Adaptivity: Directly trained with image-pose sequences obtained by the robot in the target environment. Possible to co-train with multiple datasets.
Deployability: Real-world-scale depth prediction right from the lightweight neural network.
Tech contributions:
Tackle initial corruption when directly use pose in training. NO PoseNet.
Multichannel output setup - stable training
Optical-flow mask - dynamic masking
Self-distillation
Post-processing with sparse VO.
Paper Summary Video:
Additional Words for Motivation:
We believe that we should not expect PoseNet, a ResNet on a concatenation of two images, to produce more reliable poses than the localization module in a robot. So we try our best to completely avoid using PoseNet. This creates much chaos in training, but we managed to fix it in FSNet.

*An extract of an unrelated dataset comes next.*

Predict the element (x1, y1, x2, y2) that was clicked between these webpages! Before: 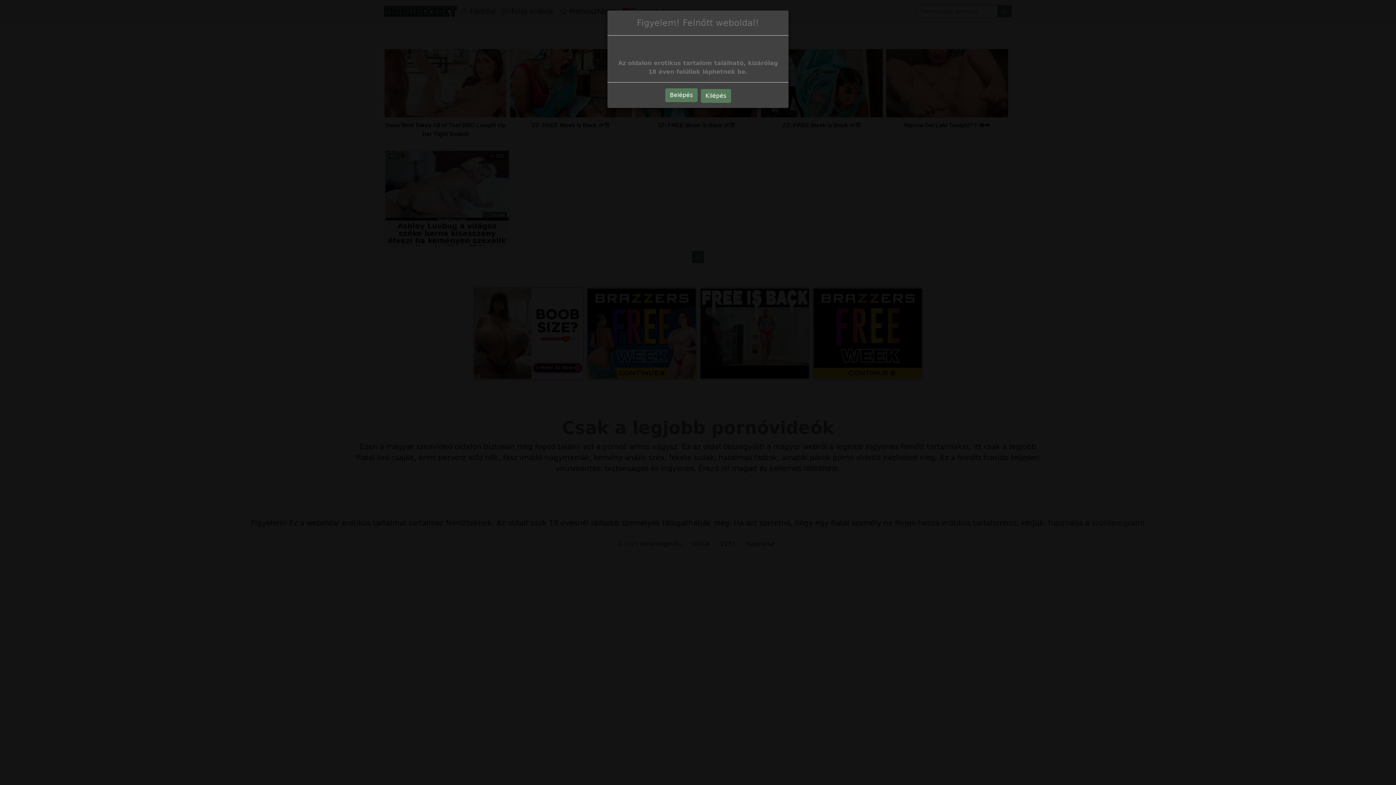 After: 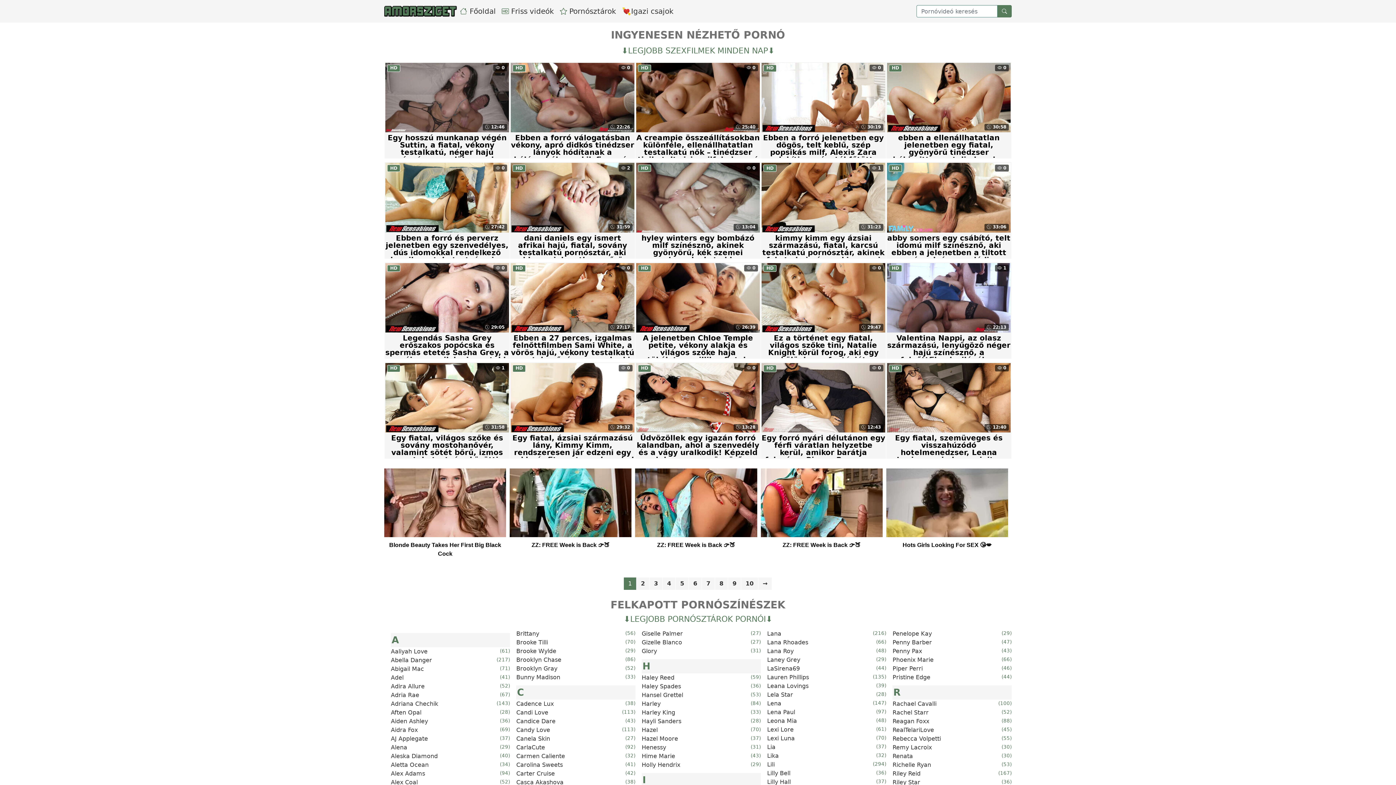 Action: label: Belépés bbox: (665, 88, 697, 102)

We believe the network should try to directly predict accurate depth with a correct scale from the very beginning. So our method could produce meaningful results on static frames or scenes with little/no VO points (same as the network's direct prediction). There are images without VO points in our multi-frame experiment, but our method is robust enough to get it done.
These ideas motivate the "Redesign" we claimed.
Visualized on a full validating sequence of KITTI-360.
Network only reads one image per frame. We modularize data publisher, network inferencing into independent ROS nodes to render the video in real-time.
Visualized on nuScenes dataset.
We produce extra experiments on the dataset to demonstrate the potential of FSNet.